- _Dataset_
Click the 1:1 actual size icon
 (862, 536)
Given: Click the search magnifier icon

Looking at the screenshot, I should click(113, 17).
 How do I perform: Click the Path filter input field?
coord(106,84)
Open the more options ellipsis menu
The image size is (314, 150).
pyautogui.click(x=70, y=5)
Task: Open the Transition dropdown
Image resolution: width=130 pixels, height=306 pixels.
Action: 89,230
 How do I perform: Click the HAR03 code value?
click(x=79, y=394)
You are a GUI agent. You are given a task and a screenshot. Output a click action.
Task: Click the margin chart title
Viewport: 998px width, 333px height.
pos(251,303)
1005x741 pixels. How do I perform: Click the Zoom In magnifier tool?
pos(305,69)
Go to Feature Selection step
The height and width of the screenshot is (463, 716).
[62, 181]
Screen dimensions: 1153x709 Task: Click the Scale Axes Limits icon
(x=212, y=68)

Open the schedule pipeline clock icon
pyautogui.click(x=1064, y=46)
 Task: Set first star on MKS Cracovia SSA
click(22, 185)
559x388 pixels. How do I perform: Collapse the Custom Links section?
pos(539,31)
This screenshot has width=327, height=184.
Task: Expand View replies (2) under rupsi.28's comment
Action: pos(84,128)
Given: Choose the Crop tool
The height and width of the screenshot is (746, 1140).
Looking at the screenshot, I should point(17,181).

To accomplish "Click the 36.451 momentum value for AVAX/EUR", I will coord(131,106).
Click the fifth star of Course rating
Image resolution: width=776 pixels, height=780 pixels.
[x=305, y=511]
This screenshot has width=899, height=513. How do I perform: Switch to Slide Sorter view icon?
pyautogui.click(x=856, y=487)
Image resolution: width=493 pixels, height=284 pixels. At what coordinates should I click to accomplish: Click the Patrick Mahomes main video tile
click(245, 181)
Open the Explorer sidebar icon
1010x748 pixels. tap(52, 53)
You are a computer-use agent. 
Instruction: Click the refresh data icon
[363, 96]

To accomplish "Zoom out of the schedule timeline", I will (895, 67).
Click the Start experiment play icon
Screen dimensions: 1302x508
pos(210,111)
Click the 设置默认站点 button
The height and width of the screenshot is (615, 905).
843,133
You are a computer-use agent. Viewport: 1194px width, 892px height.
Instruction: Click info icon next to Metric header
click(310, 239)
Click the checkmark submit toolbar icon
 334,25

- _Exercise details_
Set down nothing but the lines from the one with "Image resolution: width=493" through the end of the records, keeping each line exactly as written and including both ends.

- _Finished exercise_
Image resolution: width=493 pixels, height=284 pixels. At what coordinates should I click to accomplish: Click the Patrick Mahomes main video tile
click(245, 181)
Open the Explorer sidebar icon
1010x748 pixels. tap(52, 53)
You are a computer-use agent. 
Instruction: Click the refresh data icon
[363, 96]

To accomplish "Zoom out of the schedule timeline", I will (895, 67).
Click the Start experiment play icon
Screen dimensions: 1302x508
pos(210,111)
Click the 设置默认站点 button
The height and width of the screenshot is (615, 905).
843,133
You are a computer-use agent. Viewport: 1194px width, 892px height.
Instruction: Click info icon next to Metric header
click(310, 239)
Click the checkmark submit toolbar icon
 334,25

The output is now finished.